Simplify higher-order roots whose radicands are complex fractions by first reducing the fraction inside the radical, then applying the Quotient Property of $n$th Roots.

ⓑ $\sqrt[3]{\frac{16x^5y^7}{54x^2y^2}} = \frac{2xy\sqrt[3]{y^2}}{3}$: Simplify the fraction inside the radicand: cancel the shared factor of $2$ from the coefficients ($\frac{16}{54} = \frac{8}{27}$) and apply the Quotient Property for Exponents to the variables ($\frac{x^5}{x^2} = x^3$ and $\frac{y^7}{y^2} = y^5$). The expression becomes $\sqrt[3]{\frac{8x^3y^5}{27}}$. Rewrite using the Quotient Property: $\frac{\sqrt[3]{8x^3y^5}}{\sqrt[3]{27}}$. The denominator evaluates cleanly to $3$. Simplify the numerator by extracting perfect cube factors: $\sqrt[3]{8x^3y^3} \cdot \sqrt[3]{y^2} = 2xy\sqrt[3]{y^2}$. The simplified form is $\frac{2xy\sqrt[3]{y^2}}{3}$.
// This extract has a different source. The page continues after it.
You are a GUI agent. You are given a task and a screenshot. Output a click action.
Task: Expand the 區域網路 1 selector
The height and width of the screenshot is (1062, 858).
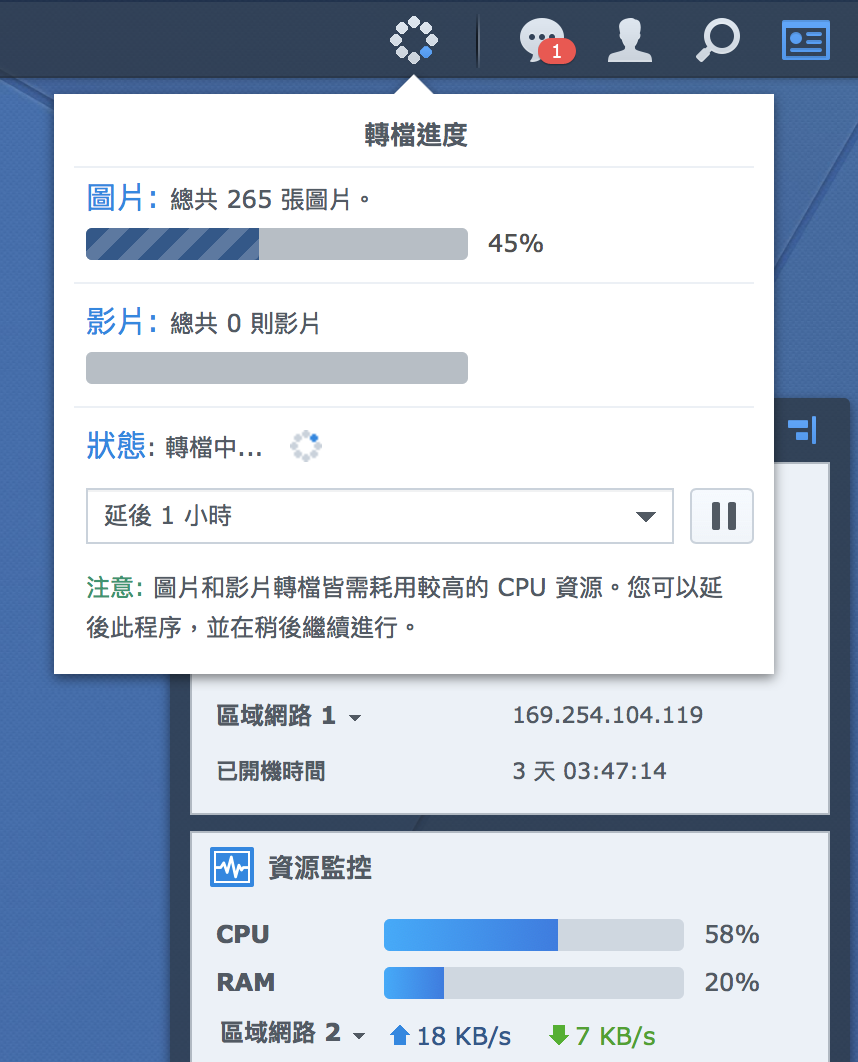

ⓒ $\sqrt[4]{\frac{5a^8b^6}{80a^3b^2}} = \frac{|ab|\sqrt[4]{a}}{2}$: Simplify the fraction inside the radicand: cancel the shared factor of $5$ ($\frac{5}{80} = \frac{1}{16}$) and simplify the variables ($\frac{a^8}{a^3} = a^5$ and $\frac{b^6}{b^2} = b^4$). The expression becomes $\sqrt[4]{\frac{a^5b^4}{16}}$. Rewrite using the Quotient Property: $\frac{\sqrt[4]{a^5b^4}}{\sqrt[4]{16}}$. The denominator evaluates to $2$. Simplify the numerator by extracting perfect fourth power factors: $\sqrt[4]{a^4b^4} \cdot \sqrt[4]{a}$. Because the index is even, taking the principal fourth root of $a^4b^4$ requires absolute value signs: $|ab|$. The simplified form is $\frac{|ab|\sqrt[4]{a}}{2}$.

These examples demonstrate that reducing the fraction under the radical first is crucial — it often reveals numerical and variable perfect powers that allow the expression to be evaluated fully without leaving radicals in the denominator.